Farhan Akhtar: Yeah, my sister has always been a bully (laughs). But since when have we started measuring performances by how ‘long’ we are on screen? Sunny has a history in the film and he pretty much triggers whatever ensues after his arrival. So I would like to believe I am important.

AKS: ‘Dil Dhadakne Do’ and ‘Wazir’ are the most anticipated films of 2015…

FA: And I am very lucky and happy to be a part of both these films, which are very different from each other. While I am working with Zoya for the third time, it’s the first time to work with the new team of Vidhu, Raju, Abhijat and Bejoy. It’s a new and a learning experience for me at every step. I just couldn’t have asked for anything more.

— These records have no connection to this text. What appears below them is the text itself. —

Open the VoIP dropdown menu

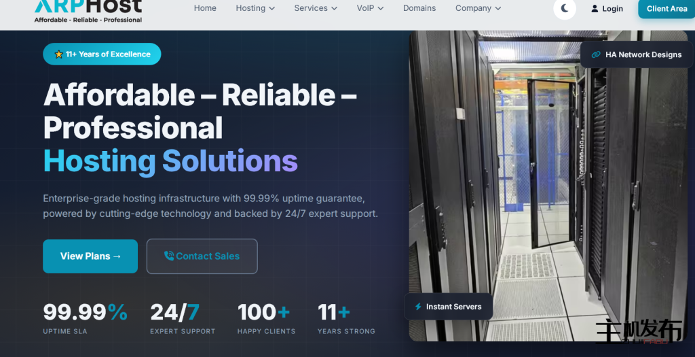click(x=370, y=8)
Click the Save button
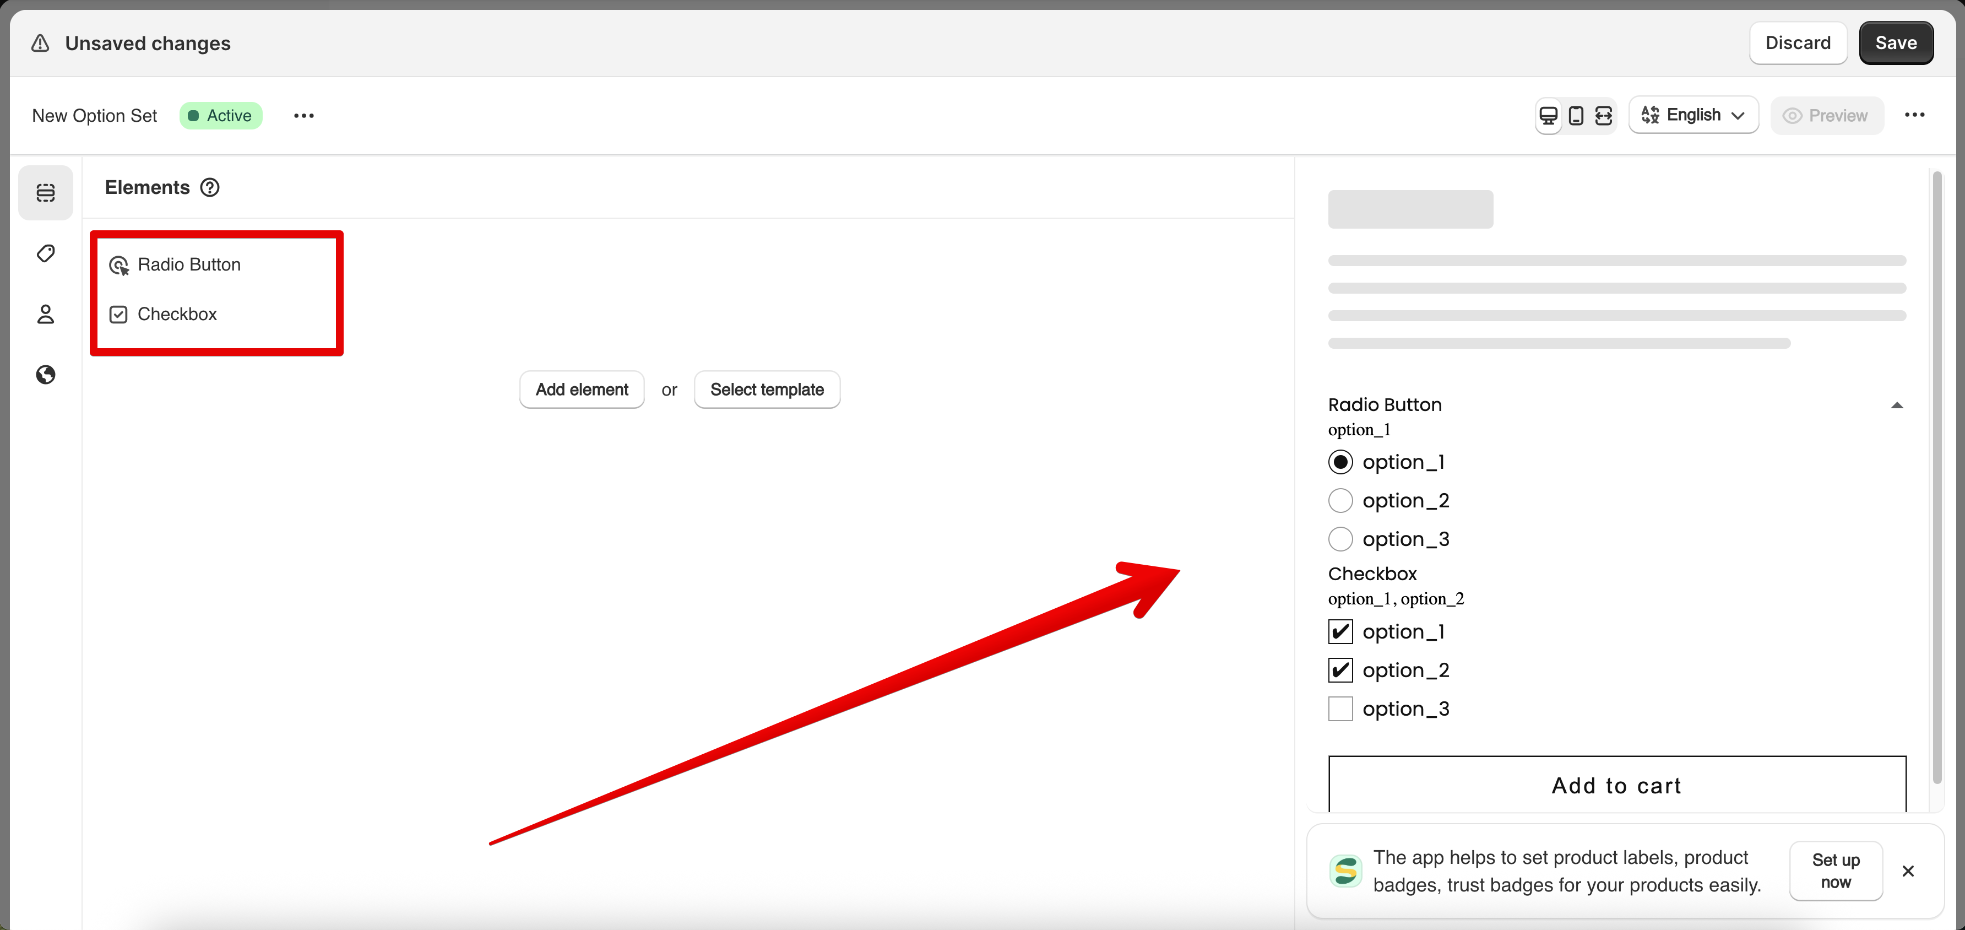1965x930 pixels. [x=1896, y=43]
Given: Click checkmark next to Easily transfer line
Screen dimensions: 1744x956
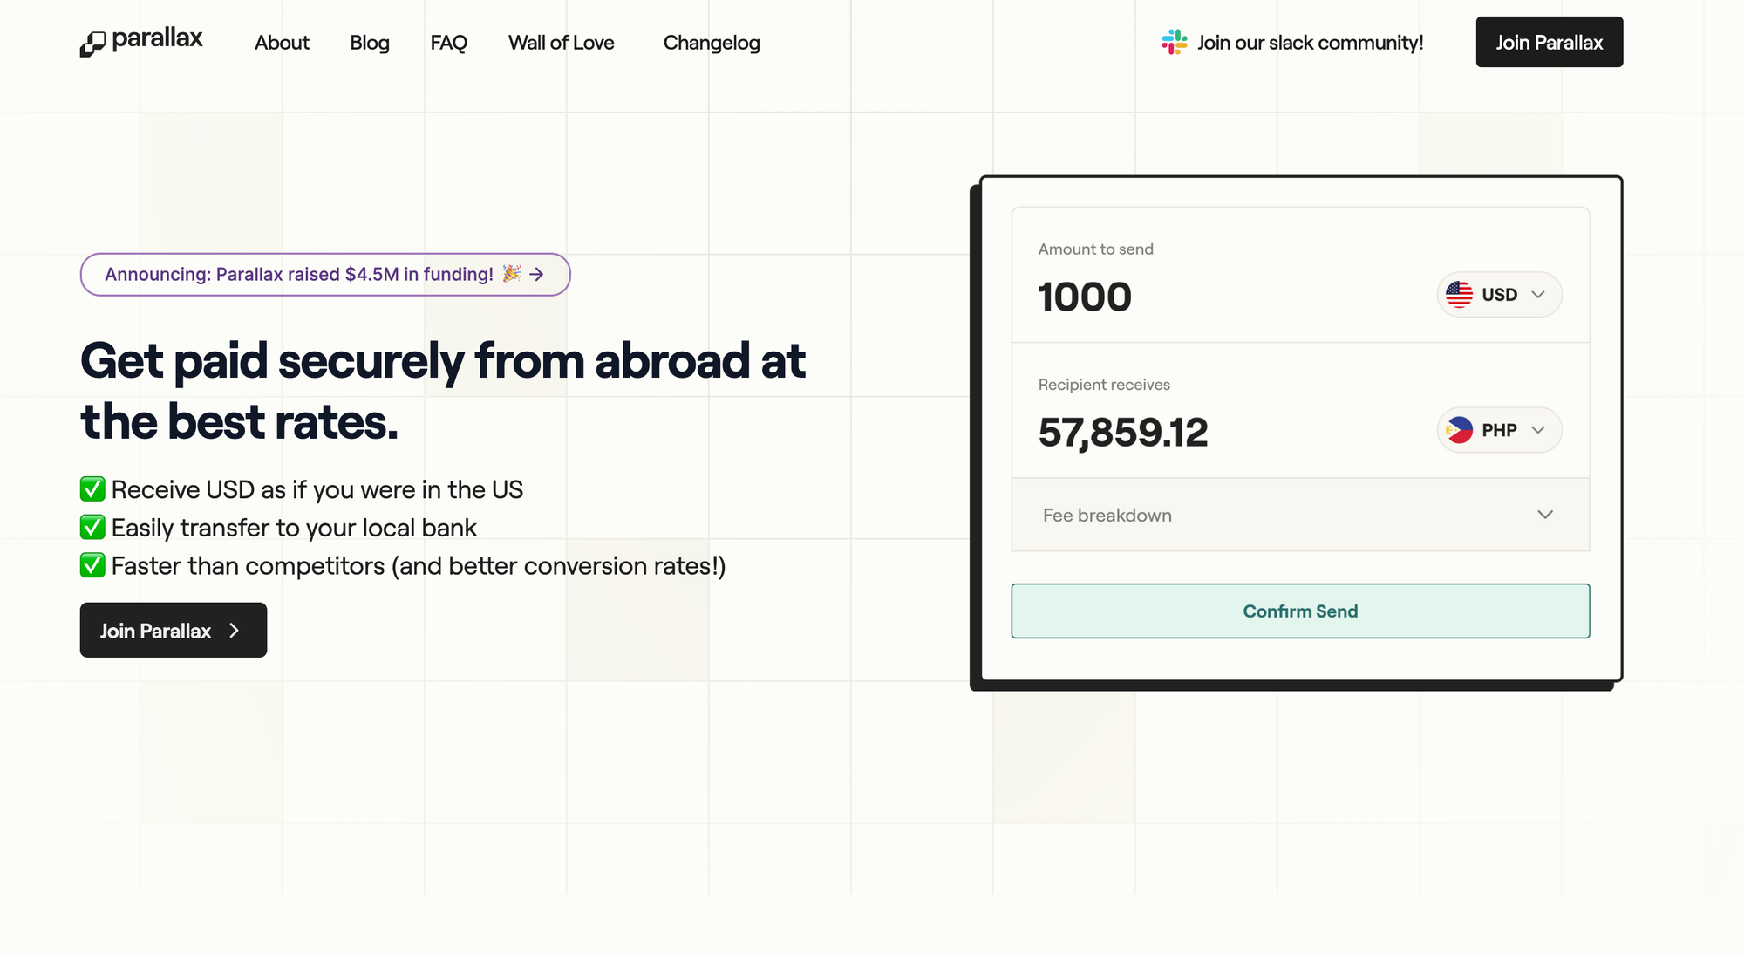Looking at the screenshot, I should pyautogui.click(x=92, y=528).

AKS: Tell us about ‘Wazir’

FA: I am really very happy with the response from the teaser. My role is that of an ATS officer in the film. Our characters (Amitabh Bachchan and me) are bound together by a certain grief of a loss of a loved one, which brings the two of us close together. And within that combined grief, how we end up finding some kind of redemption through each other’s loss is what forms the crux of the film. Chess ‘plays’ a metaphor in the film.

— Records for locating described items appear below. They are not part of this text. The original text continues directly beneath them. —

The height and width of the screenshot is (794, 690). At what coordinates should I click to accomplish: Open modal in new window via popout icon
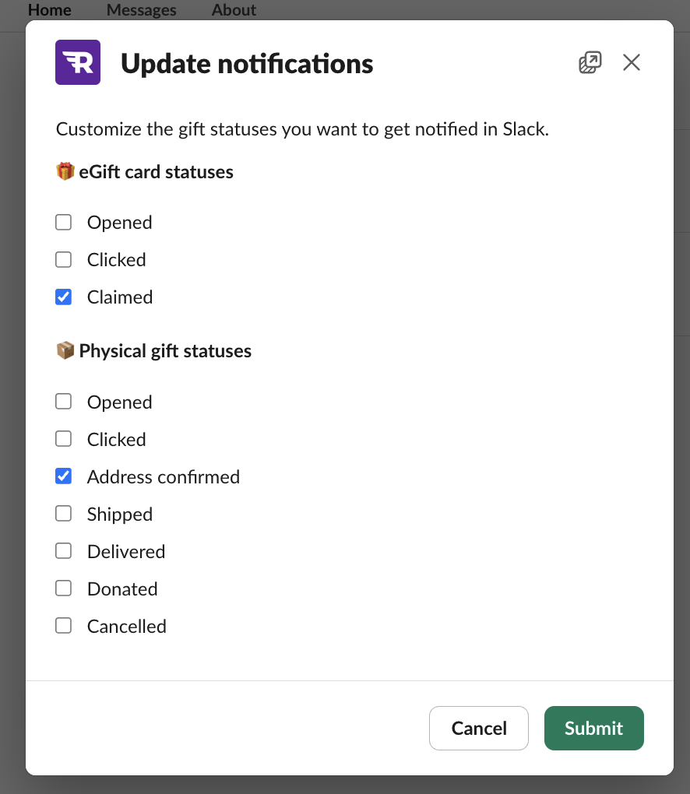pos(590,61)
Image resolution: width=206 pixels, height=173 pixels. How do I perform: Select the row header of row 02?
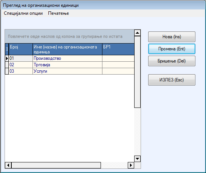[x=7, y=65]
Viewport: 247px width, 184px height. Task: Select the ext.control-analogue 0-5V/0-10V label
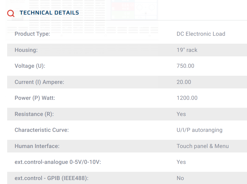click(x=58, y=162)
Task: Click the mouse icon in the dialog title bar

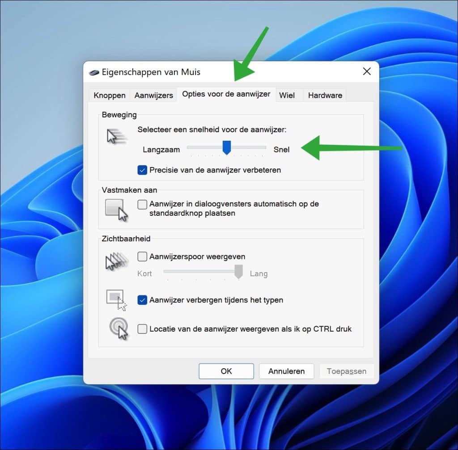Action: (x=94, y=71)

AKS: Since you co-own a production house, does it matter if your film made it to the 100-crore club?

FA: I don’t really follow ‘numbers’. While I do feel that box office figures are important, I also feel that there is success when you are being remembered as much as 50 years later! For exaple, there was a great film that Yash (Chopra) uncle made called ‘Lamhe’, which didn’t do well at the box office. But, even today, whenever people look back at his life and talk of his best works, this film is spoken about. Isn’t there success in that? Success to me, is the combination of box office figures and the film in totality. But, today unfortunately, success is gauged on the basis of numbers and figures only!

AKS: how are you progressing with your MARD (Men Against Rape and Discrimination) initiative?

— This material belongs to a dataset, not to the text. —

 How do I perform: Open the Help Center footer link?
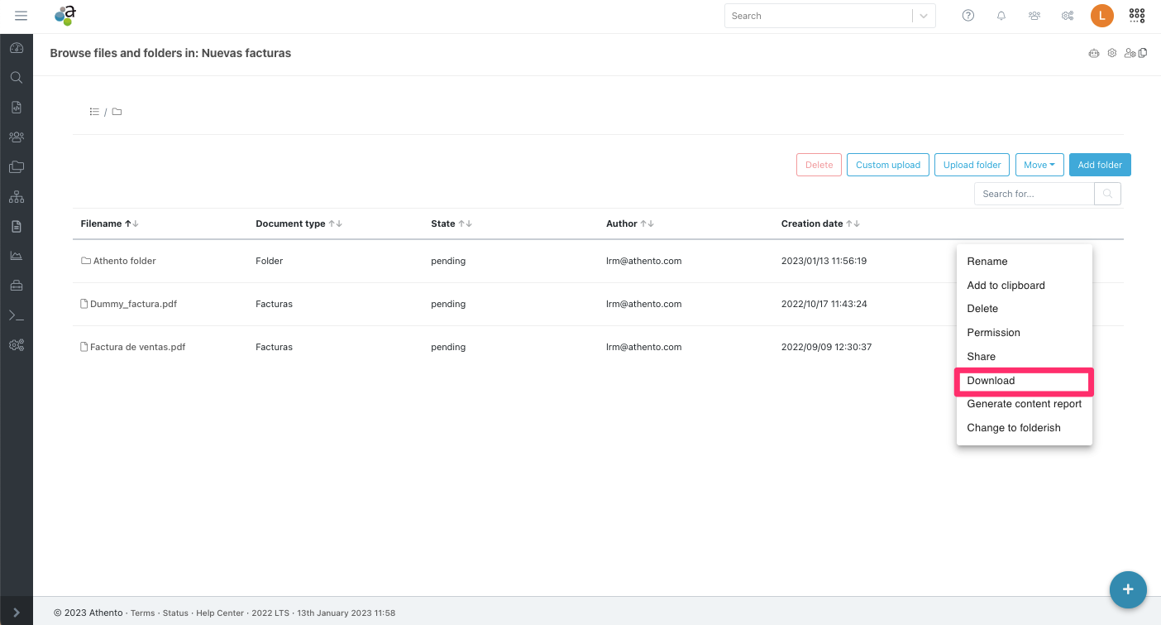point(220,613)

FA: At this moment, we are looking to create a lot more content. For all the effort that is being put in, the effect seems to be positive. I do feel that I could give it a lot more time. It is fortunate and unfortunate that I’m busy with other commitments, but we’re tying up with Magic Bus which is a good association going forward. They reach out to children from underprivileged backgrounds. A lot of times parents in those situations choose not to educate the girl child. They don’t want to pay for books, uniform, school fees because they don’t think it’s a good investment. That’s the notion that Magic Bus tries to change. It teaches parents the value of educating girls. It’s a step in a very positive direction for MARD. For me honestly, the logo catching on or not catching isn’t an important thing. It’s whether the idea does. As long as people connect with the message, understand it and propagate it, that’s all I want.

AKS: When will you wield the megaphone again?

FA: Directing means more time away from home and my two daughters. I want to leave direction for when older and even less presentable. All my forthcoming films – ‘Raees’, ‘Wazir’ and the others are exciting roles. I would like to bask in
the fulfilment of acting for now. This is a good time to be experimenting with different films and roles, and I’m enjoying it tremendously. But I will definitely take up directing again. Maybe in a year or two.